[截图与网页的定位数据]

#####

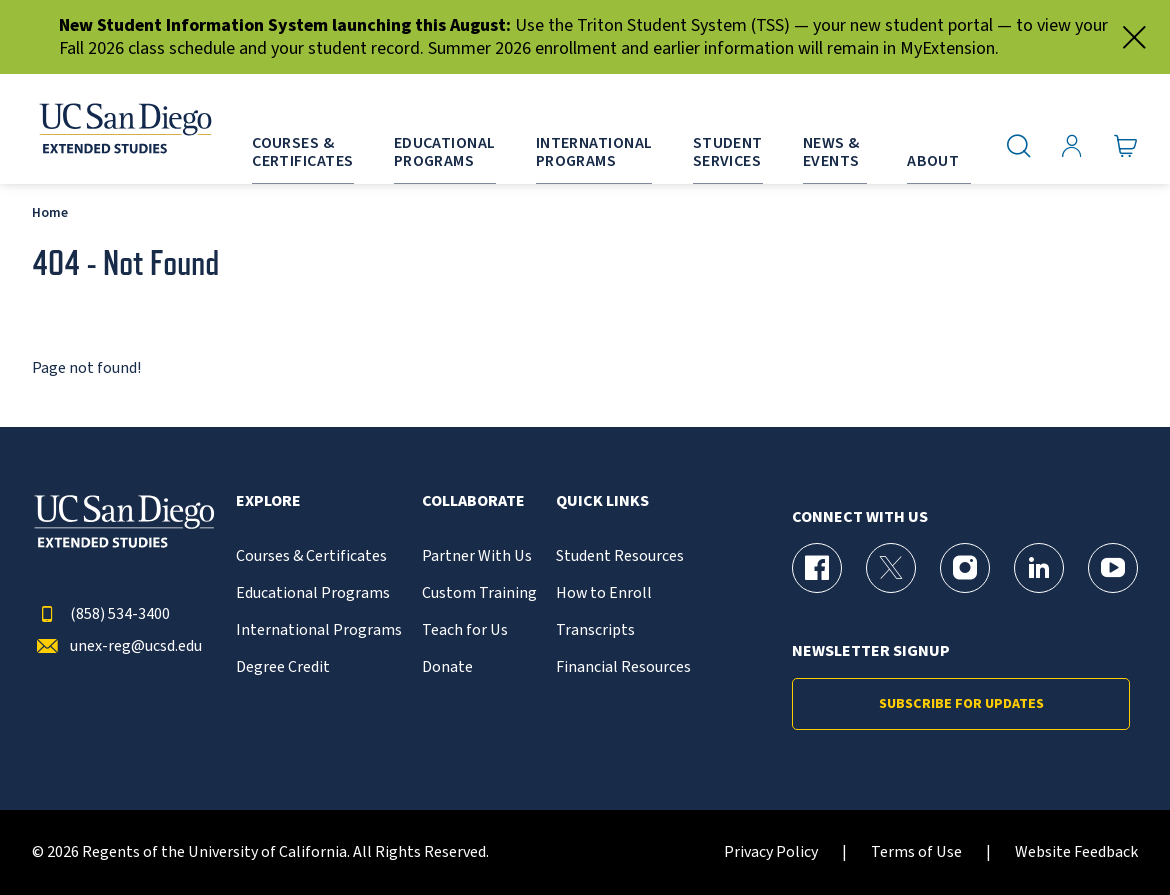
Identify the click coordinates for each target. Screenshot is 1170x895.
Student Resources (620, 556)
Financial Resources (623, 667)
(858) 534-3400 (101, 614)
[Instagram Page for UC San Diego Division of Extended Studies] (965, 568)
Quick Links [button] (602, 501)
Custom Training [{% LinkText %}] (479, 593)
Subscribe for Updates (961, 704)
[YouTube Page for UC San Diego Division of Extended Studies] (1113, 568)
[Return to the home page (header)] (124, 129)
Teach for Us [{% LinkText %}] (465, 630)
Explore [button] (268, 501)
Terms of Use (916, 852)
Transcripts (595, 630)
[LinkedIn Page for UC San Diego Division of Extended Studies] (1039, 568)
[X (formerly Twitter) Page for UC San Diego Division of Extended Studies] (891, 568)
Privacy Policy (771, 852)
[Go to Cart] (1126, 145)
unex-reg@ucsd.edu (117, 646)
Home (50, 212)
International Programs (319, 630)
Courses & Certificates (311, 556)
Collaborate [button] (473, 501)
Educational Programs (313, 593)
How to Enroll (604, 593)
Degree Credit (283, 667)
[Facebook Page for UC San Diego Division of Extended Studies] (817, 568)
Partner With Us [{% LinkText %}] (477, 556)
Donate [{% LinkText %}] (447, 667)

#####

### 你的指令
能否把上面的数据逐行完整重写一遍，一行不漏，并把每个坐标值乘以 1.4、四舍五入取整（0.5 进一），其他数字保持不变？图片不要放进答案。

### 任务答案
Identify the click coordinates for each target. Screenshot is 1170x895.
Student Resources (868, 778)
Financial Resources (872, 934)
(858) 534-3400 (141, 860)
[Instagram Page for UC San Diego Division of Extended Studies] (1351, 795)
Quick Links [button] (843, 701)
Custom Training [{% LinkText %}] (671, 830)
Subscribe for Updates (1345, 986)
[YouTube Page for UC San Diego Division of Extended Studies] (1558, 795)
[Return to the home page (header)] (174, 181)
Teach for Us [{% LinkText %}] (651, 882)
Explore [button] (375, 701)
Terms of Use (1282, 1193)
Transcripts (833, 882)
[LinkedIn Page for UC San Diego Division of Extended Studies] (1455, 795)
[X (formerly Twitter) Page for UC San Diego Division of Extended Studies] (1247, 795)
Privacy Policy (1079, 1193)
[Go to Cart] (1576, 203)
unex-reg@ucsd.edu (164, 904)
Home (70, 297)
International Programs (447, 882)
Courses & Certificates (435, 778)
Collaborate [button] (662, 701)
Educational Programs (438, 830)
How to Enroll (846, 830)
Degree Credit (396, 934)
[Facebook Page for UC San Diego Division of Extended Studies] (1144, 795)
Partner With Us [{% LinkText %}] (668, 778)
Donate [{% LinkText %}] (626, 934)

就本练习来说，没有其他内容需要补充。